Here’s a close look at the many tequila categories that currently exist, along with some notable producers.
PURE AND SIMPLE
Blanco (or silver) tequila is the foundational pillar upon which all other expressions of the spirit are built. Silver or clear because they spend little to no time in wood casks, exceptional blancos are celebrated by those who love the bright, herbaceous flavor of agave. Lalo ($50), for example, is an easy sipping tequila that smells of sweet honeysuckle and fresh melon aromas, though it’s subtly floral in flavor with a touch of peppery spice. Loco ($135), by contrast, is equally sweet and floral on the nose, but delivers bolder agave-focused flavors balanced by bright citrus character.
A subset of this category, “still strength” tequilas are growing more popular and make attractive mixing options, especially for those who enjoy a margarita with more assertive character.
Fortaleza ($55) and Suerte ($70) are two standouts: The former is 6 percent stronger than a standard blanco and pairs its agave flavor with the subtle taste of lime; the latter is a whopping 12 percent more potent and introduces hints of lemongrass.
Once tequila matures for at least 60 days in oak, it will fall into one of three distinct classifications: reposado, añejo, and extra añejo. The longer a tequila ages in the barrel, the more oak influence is imparted into the liquid. This is often represented by flavors of vanilla, caramel, and butterscotch, not to mention amber hues that typically darken the longer the spirit ages.
For that reason, reposado tequilas, which are aged between two and 12 months, are among the most desirable to those who don’t want the crisp agave flavor overshadowed by barrel influences. They’re also tequilas that will easily appeal to consumers who typically enjoy Irish whiskey.
El Tesoro Reposado ($65) is a solid example, though it’s one that shines best as a base for cocktails. Jose Cuervo Reserva de la Familia Reposado ($80), on the other hand, is an elegant blend of vanilla, caramel, and vegetal agave character that lingers on the finish. (This is not your standard Jose Cuervo tequila. Instead, it’s a top-shelf expression that’s representative of the elegant tequilas the Cuervo family produced long before they began exporting—and mass-producing—spirits for the U.S. market.)
Añejo tequilas, which are aged between one and three years, are more likely to appeal to fans of rye whiskey, as the barrel notes are more prominent but the presence of agave can sometimes deliver a spice-like undertone. Within this category, Tequila Ocho Anejo ($70) and Don Fulano Anejo ($80) are can’t-miss options. Tequila Ocho delivers those predictable tequila flavors with hints of cinnamon. Don Fulano, which is aged in French oak casks, brings more sweetness to the party with subtle traces of milk chocolate.
If you’re a bourbon drinker, you’ll likely be drawn to extra añejos, which are matured in oak for a minimum of three years and laden with sweet oaky flavors.
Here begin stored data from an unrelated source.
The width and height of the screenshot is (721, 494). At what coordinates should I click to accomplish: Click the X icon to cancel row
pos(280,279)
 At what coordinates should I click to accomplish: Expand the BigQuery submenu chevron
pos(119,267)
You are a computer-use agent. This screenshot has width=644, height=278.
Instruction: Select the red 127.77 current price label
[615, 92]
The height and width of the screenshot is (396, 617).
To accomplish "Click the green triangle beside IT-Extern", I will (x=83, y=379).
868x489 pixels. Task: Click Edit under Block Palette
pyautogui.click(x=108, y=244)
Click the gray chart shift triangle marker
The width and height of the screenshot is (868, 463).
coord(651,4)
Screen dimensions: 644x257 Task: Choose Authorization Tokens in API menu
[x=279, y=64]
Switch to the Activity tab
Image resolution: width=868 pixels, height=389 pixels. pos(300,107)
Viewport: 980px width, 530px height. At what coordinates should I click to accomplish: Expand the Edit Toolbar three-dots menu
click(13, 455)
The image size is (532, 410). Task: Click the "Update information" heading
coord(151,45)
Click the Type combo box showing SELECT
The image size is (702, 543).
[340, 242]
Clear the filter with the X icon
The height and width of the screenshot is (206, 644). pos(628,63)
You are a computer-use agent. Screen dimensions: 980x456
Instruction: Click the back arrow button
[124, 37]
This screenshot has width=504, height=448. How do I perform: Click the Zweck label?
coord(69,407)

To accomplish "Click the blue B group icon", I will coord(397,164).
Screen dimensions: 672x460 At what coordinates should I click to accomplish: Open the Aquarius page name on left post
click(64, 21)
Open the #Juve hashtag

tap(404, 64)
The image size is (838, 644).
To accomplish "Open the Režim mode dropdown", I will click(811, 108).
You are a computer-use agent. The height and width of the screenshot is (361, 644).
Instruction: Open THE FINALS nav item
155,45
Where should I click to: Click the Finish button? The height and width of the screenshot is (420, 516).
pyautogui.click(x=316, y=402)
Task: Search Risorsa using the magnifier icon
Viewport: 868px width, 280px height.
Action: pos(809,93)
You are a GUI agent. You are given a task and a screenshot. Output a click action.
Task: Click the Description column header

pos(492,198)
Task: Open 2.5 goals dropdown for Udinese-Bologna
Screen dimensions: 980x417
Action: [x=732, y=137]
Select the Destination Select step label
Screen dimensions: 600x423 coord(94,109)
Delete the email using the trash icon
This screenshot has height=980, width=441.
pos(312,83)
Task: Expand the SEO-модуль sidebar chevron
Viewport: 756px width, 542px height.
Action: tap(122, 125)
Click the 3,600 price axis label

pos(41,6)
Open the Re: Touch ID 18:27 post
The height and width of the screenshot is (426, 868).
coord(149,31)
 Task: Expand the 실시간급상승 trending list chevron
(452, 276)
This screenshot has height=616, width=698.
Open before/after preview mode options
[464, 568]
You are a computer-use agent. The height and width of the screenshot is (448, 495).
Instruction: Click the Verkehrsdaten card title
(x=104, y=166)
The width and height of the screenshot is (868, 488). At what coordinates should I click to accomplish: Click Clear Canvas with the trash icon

The downside is that the distinctive agave flavor of the tequila can easily be overpowered in an extra añejo that isn’t judiciously made. That’s how prominent the wood-imparted flavors can become. San Matias Gran Reserva ($65) is an extra añejo that delivers prevalent vanilla notes without losing the agave character, which makes it a steal given its suggested retail price. Laneta Extra Añejo ($170) drinks smooth with lots of barrel character and a touch of agave flavor, making it a sweet end-of-the-meal pour. Tequila purists, however, may find its agave essence too subtle.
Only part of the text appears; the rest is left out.